Dependent relationships are the natural consequence of having physical restrictions, but dependency can also exist at a psychological level. Siblings are often ambivalent about a chronically ill brother or sister, given the many ways that the illness affects their own childhood. Parents (especially mothers) may cling to their handicapped child regardless of its adult age.
As ACHD are tending to intermarry, there already is an increasing number of ACHD who have lost their spouse. Heart disease and widowhood in a bereaved person is an accumulation of risk factors that might be even more serious if the couple had similar congenital defects.
Children aged 15 years or less can be either a sibling or child of the ACHD. In both cases attention needs to be paid to the child’s bereavement, especially if the other relatives are also at risk for bereavement problems.
An ongoing assessment of each family member’s risks for complicated grief should be part of any case history, and be updated as families change and grow.
Tools for this are well established in PC, namely genograms with a note on each person stating potential risk factors (
Figure 3) [
45] or checklists of risks, to be filled for each family member.
Immediately after a patient’s death, the “180 seconds treatment” is the minimum each physician should be capable of providing [
47]. This includes extending sympathy to the bereaved, expressing the importance of their contribution to the patient’s care, including those who are absent at that moment, and offering opportunities for discussing “left-over” medical questions at a future time.
ACHD centers should work with existing bereavement services of local PC teams or join them in an effort to build up bereavement follow-up and counseling. Bereavement counseling is effective in at-risk persons [
44].
Conclusions
There is a rich knowledge base relevant to PC in the cardiology literature. Studies have been published on symptom distress from CHF in elderly patients, and on communication needs of dying heart patients. A scientific approach to prognostication in advanced heart disease is being sought. The national strategy in the UK to further a dual, curative and palliative approach gives rise to more research and the preparation of guidelines to end of life care in cardiology.
In most European countries, PC exists to some degree. Although it is mostly organised around cancer, AIDS and neurologic diseases, heart patients could benefit from specialised PC support teams in hospitals, home care, hospices and palliative care units.
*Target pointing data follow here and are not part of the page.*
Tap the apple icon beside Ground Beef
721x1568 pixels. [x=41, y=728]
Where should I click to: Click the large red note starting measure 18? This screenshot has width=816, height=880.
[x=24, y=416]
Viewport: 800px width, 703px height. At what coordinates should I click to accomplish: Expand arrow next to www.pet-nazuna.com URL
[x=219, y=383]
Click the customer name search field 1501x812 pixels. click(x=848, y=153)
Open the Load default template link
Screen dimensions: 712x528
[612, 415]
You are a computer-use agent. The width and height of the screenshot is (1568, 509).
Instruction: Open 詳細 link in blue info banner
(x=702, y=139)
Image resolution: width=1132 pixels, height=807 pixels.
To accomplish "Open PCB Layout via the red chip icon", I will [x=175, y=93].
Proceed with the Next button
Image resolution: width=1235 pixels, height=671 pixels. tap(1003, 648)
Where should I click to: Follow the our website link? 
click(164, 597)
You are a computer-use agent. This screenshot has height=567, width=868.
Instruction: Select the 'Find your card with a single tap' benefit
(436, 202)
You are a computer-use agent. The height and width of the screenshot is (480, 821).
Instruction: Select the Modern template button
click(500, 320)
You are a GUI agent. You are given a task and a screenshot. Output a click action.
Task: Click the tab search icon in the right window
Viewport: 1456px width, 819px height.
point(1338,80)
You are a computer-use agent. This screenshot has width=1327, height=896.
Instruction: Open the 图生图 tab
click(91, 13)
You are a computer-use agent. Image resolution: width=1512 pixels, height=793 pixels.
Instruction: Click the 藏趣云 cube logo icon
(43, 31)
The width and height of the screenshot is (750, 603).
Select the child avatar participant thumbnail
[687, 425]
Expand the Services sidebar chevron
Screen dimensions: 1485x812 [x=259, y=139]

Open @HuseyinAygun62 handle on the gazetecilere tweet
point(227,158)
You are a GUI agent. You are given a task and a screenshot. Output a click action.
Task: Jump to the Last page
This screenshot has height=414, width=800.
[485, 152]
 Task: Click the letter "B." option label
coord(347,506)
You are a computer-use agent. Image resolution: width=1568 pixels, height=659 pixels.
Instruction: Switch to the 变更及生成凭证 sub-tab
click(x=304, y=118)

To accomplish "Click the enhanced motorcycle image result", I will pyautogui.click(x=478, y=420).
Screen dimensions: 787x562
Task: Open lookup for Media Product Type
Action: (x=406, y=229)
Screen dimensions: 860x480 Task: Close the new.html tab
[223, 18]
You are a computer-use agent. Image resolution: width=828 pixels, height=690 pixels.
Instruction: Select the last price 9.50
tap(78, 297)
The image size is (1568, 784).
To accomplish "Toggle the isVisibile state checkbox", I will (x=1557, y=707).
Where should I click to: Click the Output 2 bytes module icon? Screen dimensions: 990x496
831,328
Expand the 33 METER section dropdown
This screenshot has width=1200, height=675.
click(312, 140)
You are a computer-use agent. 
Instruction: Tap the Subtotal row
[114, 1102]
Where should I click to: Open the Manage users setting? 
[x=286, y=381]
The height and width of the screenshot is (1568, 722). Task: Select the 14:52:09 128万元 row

Their families could benefit from existing bereavement follow-up and counseling, which should be available in a supportive advisory capacity for existing heart failure programs as well as for ACHD centres.
Congenital cardiology has an approach that is rather close to that of PC as it cares for the whole person, offering a support system to help patients live as actively as possible, using a team approach to address the needs of patients and their families, and enhancing quality of life, while positively influencing the course of illness.
Our hope for ACHD is that their dying will soon be seen as a normal process, so that decisions of beginning, withholding or withdrawing treatments are made with a view to enhance their quality of life until the end.
However, much still needs to be done in the next years (
Table 5). Palliative care specialists can work together with multiprofessional cardiology teams to ensure that the principles of total care are available for the cardiac patients and their families throughout the course of the illness and through death to bereavement care.
Therefore, networking with existing PC institutions is the one thing you can do and need to do immediately! A good life needs a good ending, and that is a challenge for our health care teams.